- Theatrical release poster
- Directed by: Srinath Ramalingam
- Written by: N. Shanmuga Sundaram
- Produced by: N. Shanmuga Sundaram
- Starring: Deepak Paramesh Jaqlene Prakash
- Cinematography: Manish Murthy
- Music by: Siva Saravanan
- Production company: Juna Pictures
- Distributed by: Auraa Cinemas
- Release date: 24 September 2015;
- Country: India
- Language: Tamil

= Unakkenna Venum Sollu =

2015 Indian film by Srinath Ramalingam

Unakkenna Venum Sollu is a 2015 Indian Tamil-language horror film produced by N. Shanmuga Sundaram and the directorial debut of Srinath Ramalingam. The film stars Deepak Paramesh, Jaqlene Prakash, Gunalan Morgan and Anu. It was released on 24 September 2015.

== Plot ==

Lovers Karthik and Pooja are in a live-in relationship. When Pooja realizes that she is pregnant, her friend advises to go for an abortion, which Karthik opposes. Karthik loses his job and goes to Singapore to earn money, Pooja delivers the child and leaves it at an orphanage, then tells Karthik that their child died. The couple parts ways. Pooja marries Shiva and gives birth to his child. When Pooja and Shiva arrive at Chennai to treat their son, who has a lethal disease, they experience paranormal activity in their guest house. Mathew, an exorcist, says Daisy, who is Pooja's abandoned daughter, is the ghost. It is learnt that Daisy was adopted from the orphanage by Judy, a psychologically affected woman, and she was unable to take care of Daisy, so she dies as a baby. The rest of the film deals with of how Mathew sends Daisy back to the other world.

== Production ==
Unakkenna Venum Sollu is the directorial debut of Srinath Ramalingam. It was originally titled Daisy, but was later retitled Unakkenna Venum Sollu after the song from Yennai Arindhaal. Srinath said he chose this title to give the film a wider reach, and added, "Since [Unakkenna Venum Sollu] is the popular melody of Ajith in Yennai Arindhaal, we thought this would be appropriate for the film as it deals with the relationship of a father and daughter." Producer N. Shanmuga Sundaram also served as the B-camera director and co-wrote the script. Principal photography took place in Chennai from July to September 2014 over the course of 45 working days.

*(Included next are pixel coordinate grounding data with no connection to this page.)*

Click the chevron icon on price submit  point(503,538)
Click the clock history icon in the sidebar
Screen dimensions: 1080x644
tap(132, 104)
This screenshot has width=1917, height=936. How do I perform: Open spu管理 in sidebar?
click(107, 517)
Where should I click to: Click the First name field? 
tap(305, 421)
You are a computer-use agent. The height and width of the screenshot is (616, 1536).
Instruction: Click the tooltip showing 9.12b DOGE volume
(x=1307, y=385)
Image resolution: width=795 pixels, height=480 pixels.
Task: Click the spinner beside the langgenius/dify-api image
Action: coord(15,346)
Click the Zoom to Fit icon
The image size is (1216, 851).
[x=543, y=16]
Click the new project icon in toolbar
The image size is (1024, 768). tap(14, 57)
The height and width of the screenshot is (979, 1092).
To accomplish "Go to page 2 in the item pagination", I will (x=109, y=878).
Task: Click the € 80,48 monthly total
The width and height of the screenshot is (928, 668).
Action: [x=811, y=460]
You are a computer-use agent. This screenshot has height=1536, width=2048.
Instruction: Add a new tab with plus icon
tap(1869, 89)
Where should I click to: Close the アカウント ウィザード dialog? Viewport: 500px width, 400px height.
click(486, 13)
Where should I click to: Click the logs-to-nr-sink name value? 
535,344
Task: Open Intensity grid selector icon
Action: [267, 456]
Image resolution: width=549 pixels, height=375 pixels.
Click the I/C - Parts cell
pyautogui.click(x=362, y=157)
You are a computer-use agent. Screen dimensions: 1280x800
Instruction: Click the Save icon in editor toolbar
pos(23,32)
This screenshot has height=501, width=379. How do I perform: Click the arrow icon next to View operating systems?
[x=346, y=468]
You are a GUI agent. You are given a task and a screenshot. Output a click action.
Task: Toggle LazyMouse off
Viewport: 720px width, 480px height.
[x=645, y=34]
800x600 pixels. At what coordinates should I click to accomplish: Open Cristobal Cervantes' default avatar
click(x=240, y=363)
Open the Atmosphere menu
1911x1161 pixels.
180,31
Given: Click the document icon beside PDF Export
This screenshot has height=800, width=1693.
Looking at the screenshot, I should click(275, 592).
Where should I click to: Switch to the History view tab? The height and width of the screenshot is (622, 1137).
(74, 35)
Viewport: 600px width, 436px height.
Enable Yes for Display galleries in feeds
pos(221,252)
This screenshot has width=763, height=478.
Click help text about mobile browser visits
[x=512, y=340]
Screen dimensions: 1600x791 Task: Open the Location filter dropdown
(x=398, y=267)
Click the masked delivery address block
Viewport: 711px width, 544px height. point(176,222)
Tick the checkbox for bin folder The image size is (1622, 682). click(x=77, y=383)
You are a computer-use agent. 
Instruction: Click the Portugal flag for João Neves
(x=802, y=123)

== Release and reception ==
Unakkenna Venum Sollu was released on 24 September 2015 in India, and in Singapore the following day. Auraa Cinemas distributed the film worldwide. Sify said, "Debutant director Srinath Ramalingam’s [Unakkenna Venum Sollu] is a sincere attempt but has taken audience for granted as the execution falls flat." M. Suganth of The Times of India rated it 2 out of 5 saying, "Despite being a horror film, [Unakkenna Venum Sollu] is a largely bland film, with no real scary moments". Sudhir Srinivasan of The Hindu said, "Technically, [Unakkenna Venum Sollu] is quite refined. It’s all there: good background music (Siva Saravanan), a lot of well-composed shots in the dark (Manish Murthy)... The acting — especially Jaqlene Prakash, as the haunted Pooja — is in place too. So, what is the problem? The important parts of the film, like the dialogues, and the story."